Hutton, J. D.; Saha, A.; Li, Q.; Farahi, N.; Leek, F.; McDonnell, S. M.; Ade-Ojo, B.; Gillett, D.; Shenker, N.; Jadon, D.; Laddach, A. C.; Summers, C.; McGovern, N.

Psoriatic arthritis (PsA) is a complex immune-mediated inflammatory disease with heterogenous clinical features. Osteoclasts have a unique ability to destroy bone, playing key roles in both healthy bone turnover and pathological erosions in arthritis. They are believed to arise from monocytic precursors migrating to inflamed synovial tissue, though the identity of this precursor in humans has remained elusive. Here, we sought to determine whether monocytes home to psoriatic joints and their phenotype.
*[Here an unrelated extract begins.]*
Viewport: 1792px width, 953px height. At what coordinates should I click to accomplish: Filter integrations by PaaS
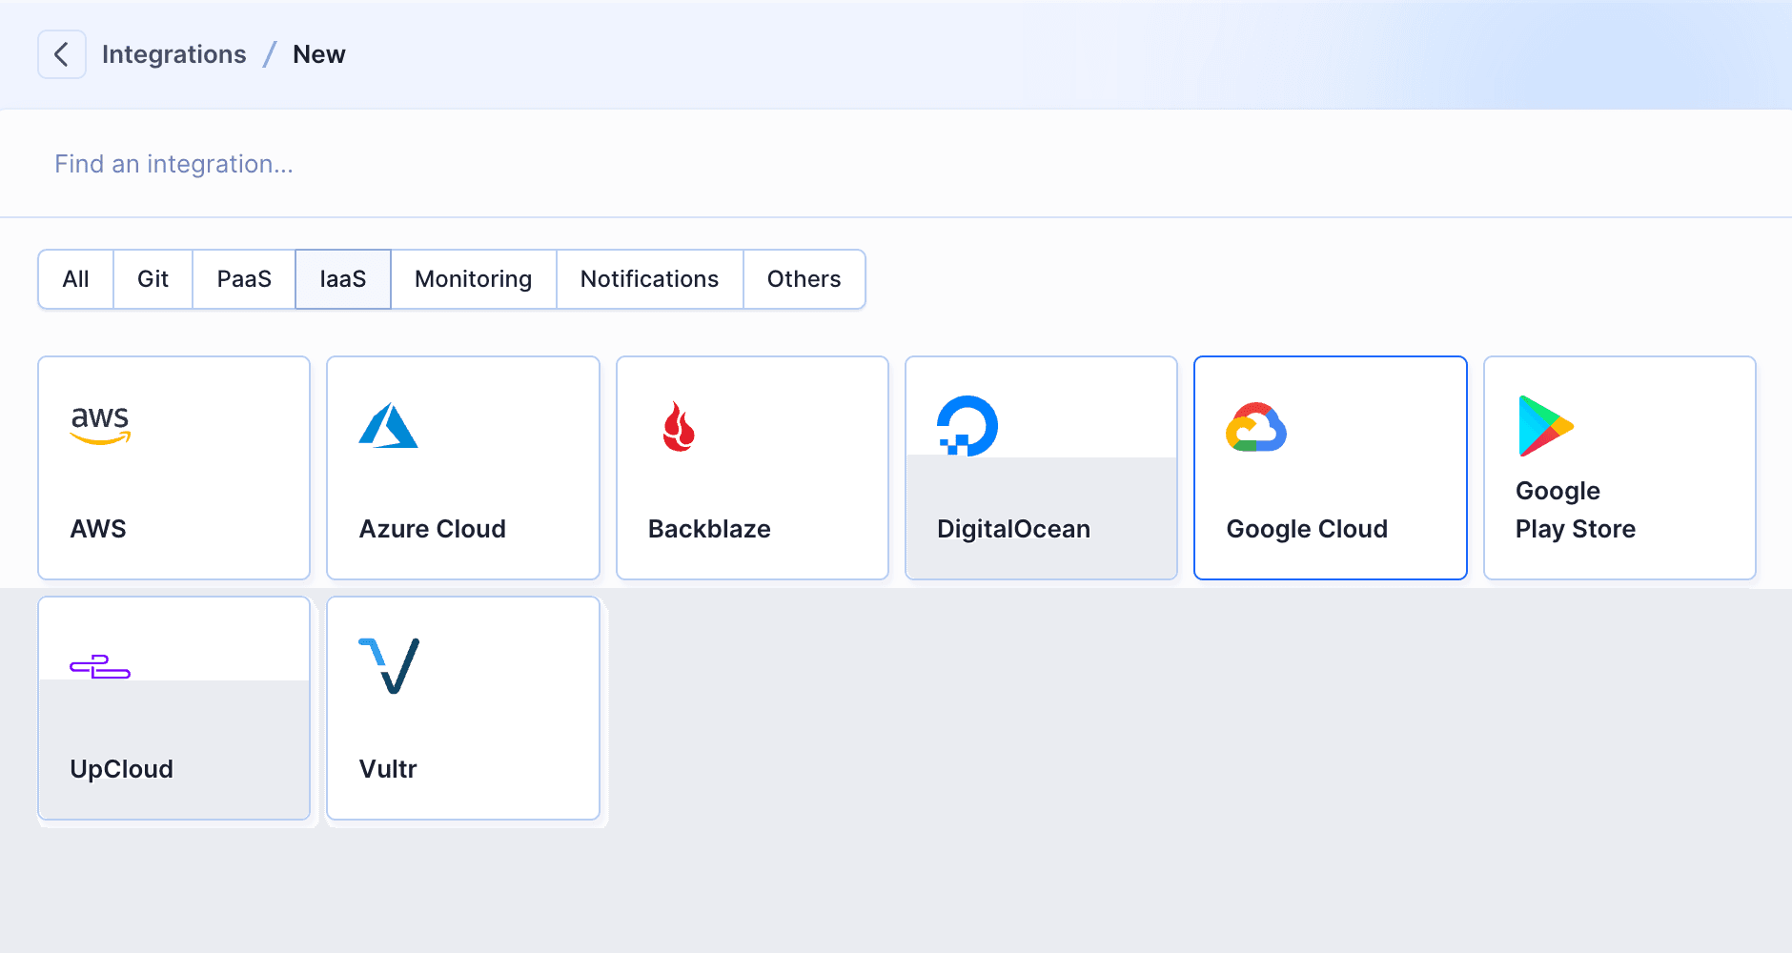pyautogui.click(x=244, y=279)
We find that monocytes are recruited to inflamed joints in PsA but not uninvolved or healthy joints, and identify a pre-osteoclast (preOC) cell state derived from classical monocytes. PreOC are transcriptionally distinct from classical monocytes, are enriched for NFACT1, the master regulator of osteoclastogenesis, and form multinucleated osteoclasts in vitro without exogenous RANKL. They are expanded in the circulation of donors with active treatment naive PsA, compared to both healthy controls and those with cutaneous psoriasis only. Finally, using a customised spatial transcriptomics workflow, we identified these cells within human synovial tissue, and radiolabelling confirmed their recruitment from the circulation. These findings highlight the role of systemic immune priming in macrophage pathophysiology.